Optimization of On-Chain Cryptographic Primitives: We innovatively integrated the computationally intensive SM9 signature verification operation into the blockchain’s execution layer as a precompiled contract, significantly reducing the on-chain transaction processing overhead and laying the foundation for high-throughput authentication.
Decoupled and Parallel Architecture Design: a decoupled access model of “MQTT with Blockchain” effectively isolates IoT device connectivity pressure from blockchain consensus overhead. Simultaneously, through a multi-group parallel consensus mechanism, near-linear scalability of the system’s processing capacity is achieved.

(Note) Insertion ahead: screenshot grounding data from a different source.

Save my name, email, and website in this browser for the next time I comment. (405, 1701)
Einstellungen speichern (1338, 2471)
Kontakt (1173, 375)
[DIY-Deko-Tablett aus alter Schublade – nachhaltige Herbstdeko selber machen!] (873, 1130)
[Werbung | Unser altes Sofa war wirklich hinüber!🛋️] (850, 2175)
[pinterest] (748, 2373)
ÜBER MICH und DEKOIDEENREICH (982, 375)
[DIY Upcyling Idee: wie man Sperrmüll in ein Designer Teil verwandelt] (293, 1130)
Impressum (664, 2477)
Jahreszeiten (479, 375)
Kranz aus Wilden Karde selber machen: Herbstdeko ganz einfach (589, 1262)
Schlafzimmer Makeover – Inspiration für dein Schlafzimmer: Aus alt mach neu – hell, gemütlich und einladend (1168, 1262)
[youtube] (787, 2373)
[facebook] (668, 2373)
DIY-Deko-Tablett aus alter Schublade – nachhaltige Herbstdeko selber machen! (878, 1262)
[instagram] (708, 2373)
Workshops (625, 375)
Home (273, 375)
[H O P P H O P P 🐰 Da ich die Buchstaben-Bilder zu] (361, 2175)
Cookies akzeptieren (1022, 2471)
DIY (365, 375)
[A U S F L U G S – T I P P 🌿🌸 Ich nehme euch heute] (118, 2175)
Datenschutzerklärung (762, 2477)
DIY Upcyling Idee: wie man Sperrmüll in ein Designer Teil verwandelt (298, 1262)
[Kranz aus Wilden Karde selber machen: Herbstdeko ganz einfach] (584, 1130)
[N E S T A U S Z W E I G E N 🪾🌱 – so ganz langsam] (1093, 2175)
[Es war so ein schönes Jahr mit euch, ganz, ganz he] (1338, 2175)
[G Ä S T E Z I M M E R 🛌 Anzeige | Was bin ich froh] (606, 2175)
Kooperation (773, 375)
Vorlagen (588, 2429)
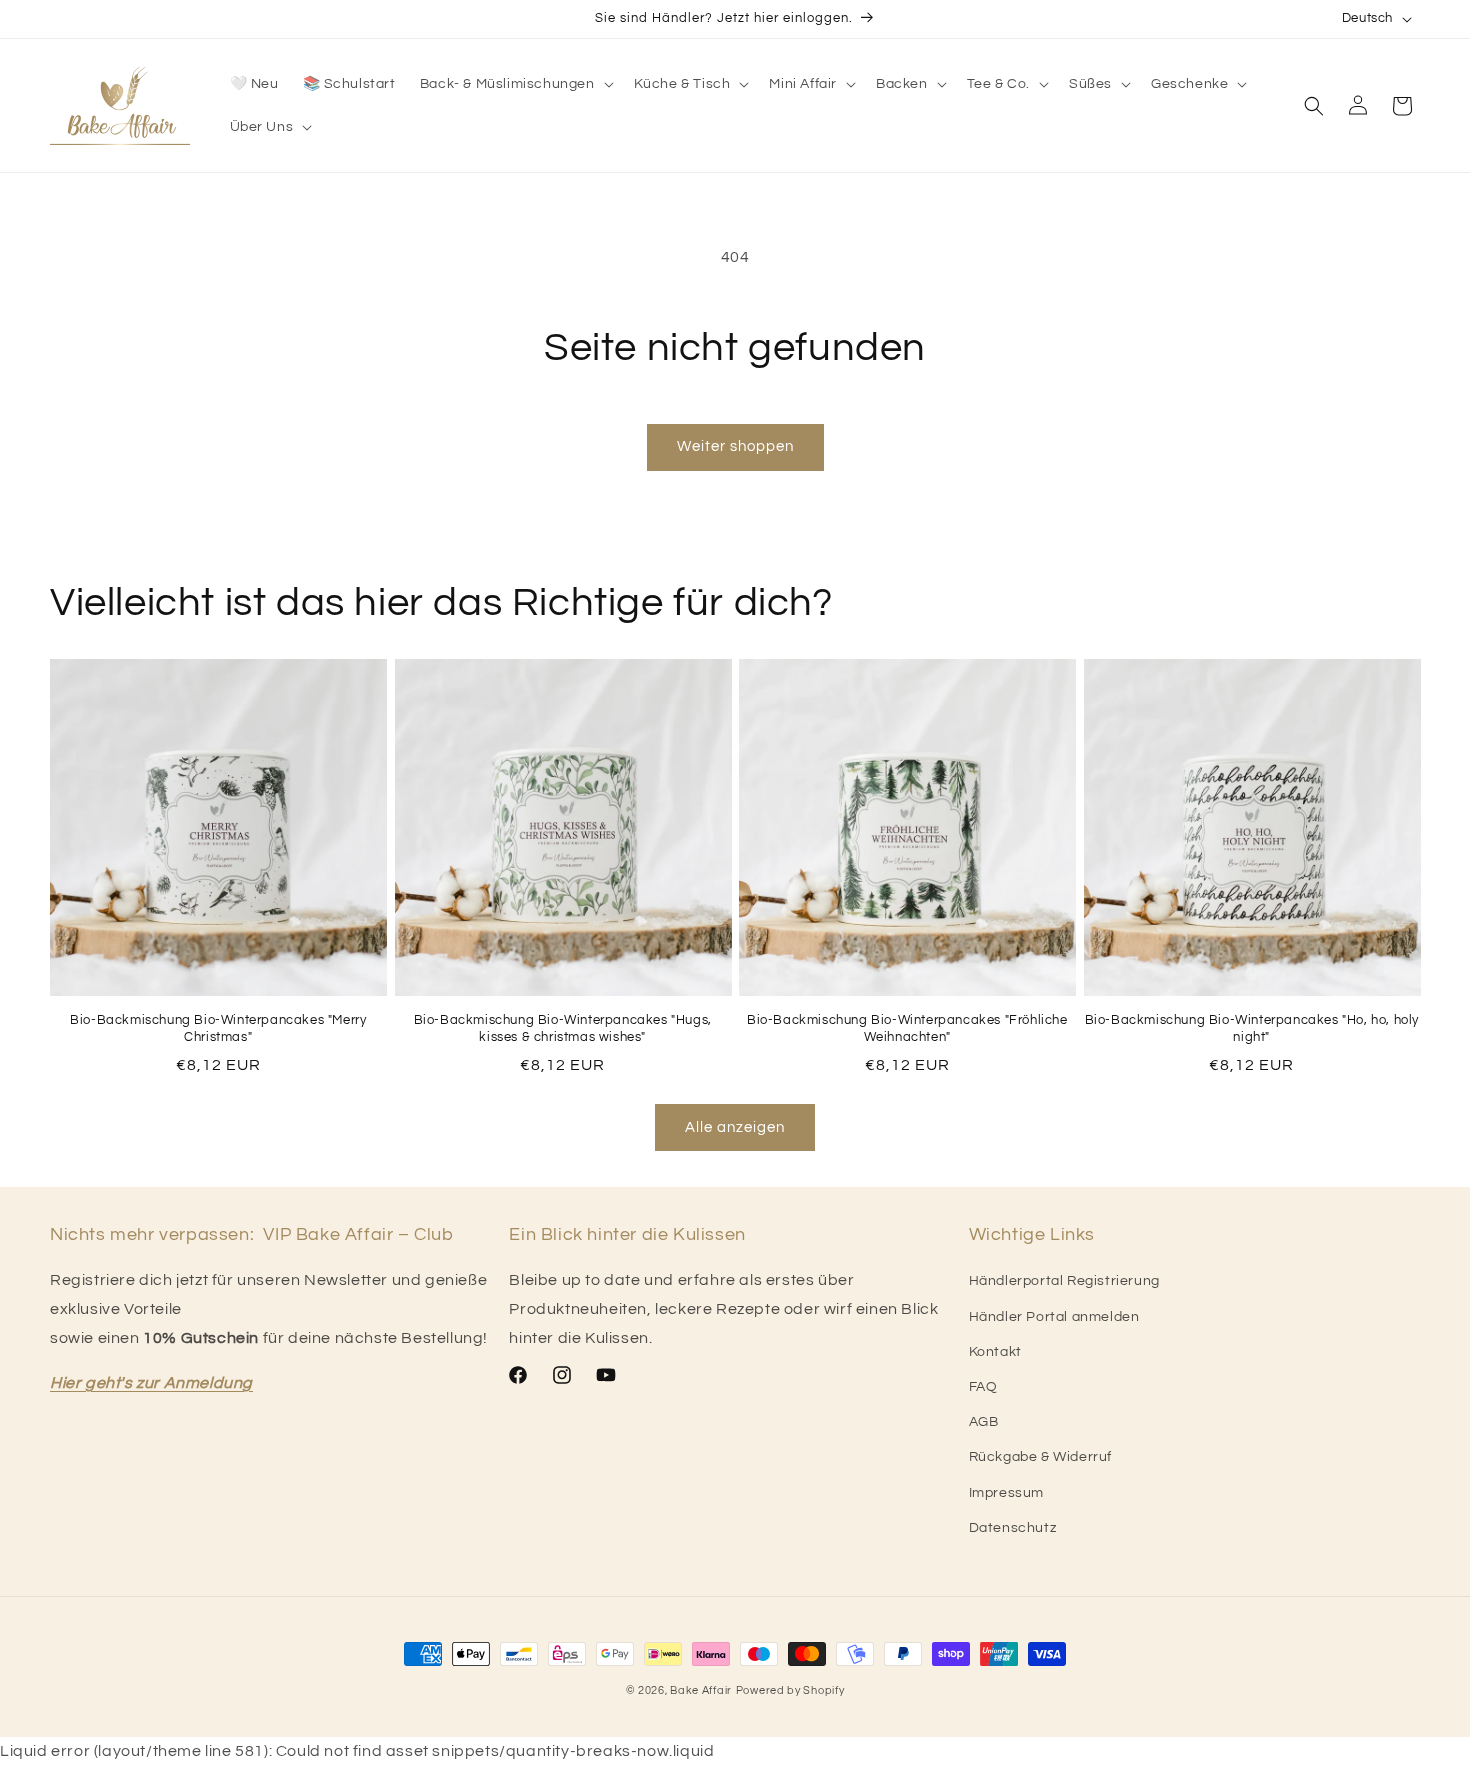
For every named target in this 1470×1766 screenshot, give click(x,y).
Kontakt (995, 1352)
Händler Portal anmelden (1054, 1317)
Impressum (1006, 1493)
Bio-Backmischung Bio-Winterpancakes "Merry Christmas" (218, 1028)
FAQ (983, 1387)
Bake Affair (701, 1690)
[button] (515, 84)
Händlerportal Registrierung (1064, 1281)
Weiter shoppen (735, 446)
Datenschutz (1013, 1528)
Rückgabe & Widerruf (1040, 1457)
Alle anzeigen (735, 1127)
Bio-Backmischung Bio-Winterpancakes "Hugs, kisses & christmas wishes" (563, 1028)
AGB (984, 1422)
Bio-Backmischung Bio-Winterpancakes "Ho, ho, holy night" (1252, 1028)
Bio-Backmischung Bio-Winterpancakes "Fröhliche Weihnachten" (907, 1028)
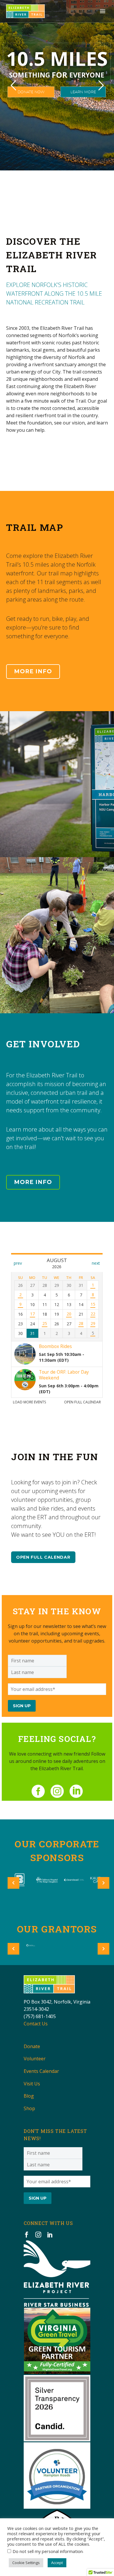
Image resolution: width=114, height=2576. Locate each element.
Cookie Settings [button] (26, 2562)
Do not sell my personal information (48, 2551)
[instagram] (57, 1791)
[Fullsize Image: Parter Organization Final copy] (57, 2475)
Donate (32, 2046)
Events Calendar (41, 2071)
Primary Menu (102, 11)
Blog (29, 2096)
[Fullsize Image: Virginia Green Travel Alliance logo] (57, 2341)
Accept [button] (57, 2562)
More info (33, 671)
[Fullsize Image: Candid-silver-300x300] (57, 2408)
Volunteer (35, 2058)
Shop (29, 2108)
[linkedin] (76, 1791)
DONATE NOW (31, 91)
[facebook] (38, 1791)
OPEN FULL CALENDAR (43, 1557)
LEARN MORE (83, 91)
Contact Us (36, 2023)
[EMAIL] (57, 1688)
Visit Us (32, 2083)
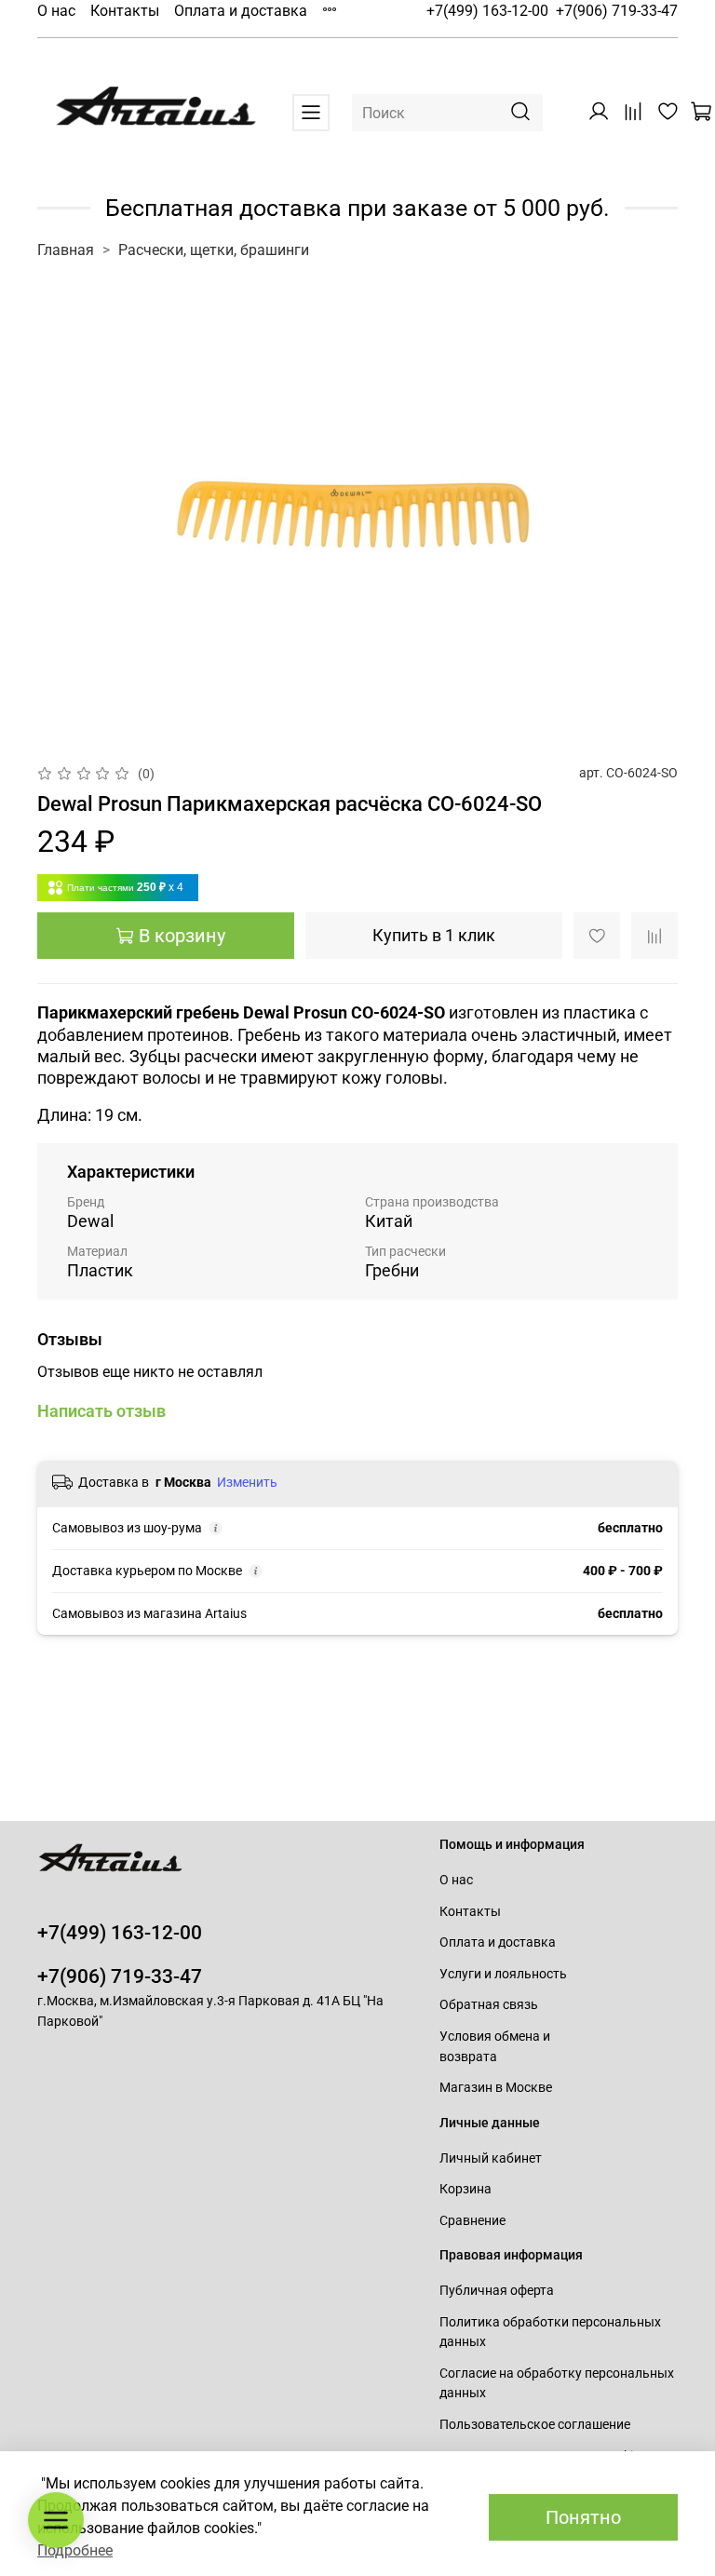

In conclusion, the experimental results demonstrate that by organically combining innovative designs such as on-chain SM9 execution, decoupled access, and multi-group parallelism, our proposed scheme successfully elevates the system-level capacity of the authentication service to the thousand-TPS level while ensuring the security and consistency of a distributed system. This level of performance and governance capability is significantly superior to that of traditional centralized PKI and centralized IoT blockchain platforms, offering a viable technical path to address the challenges of identity authentication and trust establishment in large-scale cellular-connected drone scenarios.
8. Conclusions
In summary, this paper presents a novel distributed system for drone identity authentication and key agreement, built upon SM9, the high-performance consortium blockchain and MQTT. The system achieves efficient and secure identity authentication and key agreement, ensuring data immutability and traceability through blockchain technology. The innovations of this paper lie in combining the SM9 algorithm and blockchain technology to achieve high-security identity authentication, utilizing the MQTT broker for efficient key management, and implementing dynamic key updates through multisignature and smart contracts. Experimental results demonstrate that the system operates stably under high-load environments, providing an efficient and secure communication solution for drone swarms. Despite the promising results, this study has certain limitations. The proposed system introduces additional complexity by integrating multiple components (blockchain, MQTT cluster), which may increase deployment and maintenance overhead. Future research will focus on validating the system’s performance in large-scale real-world drone deployments.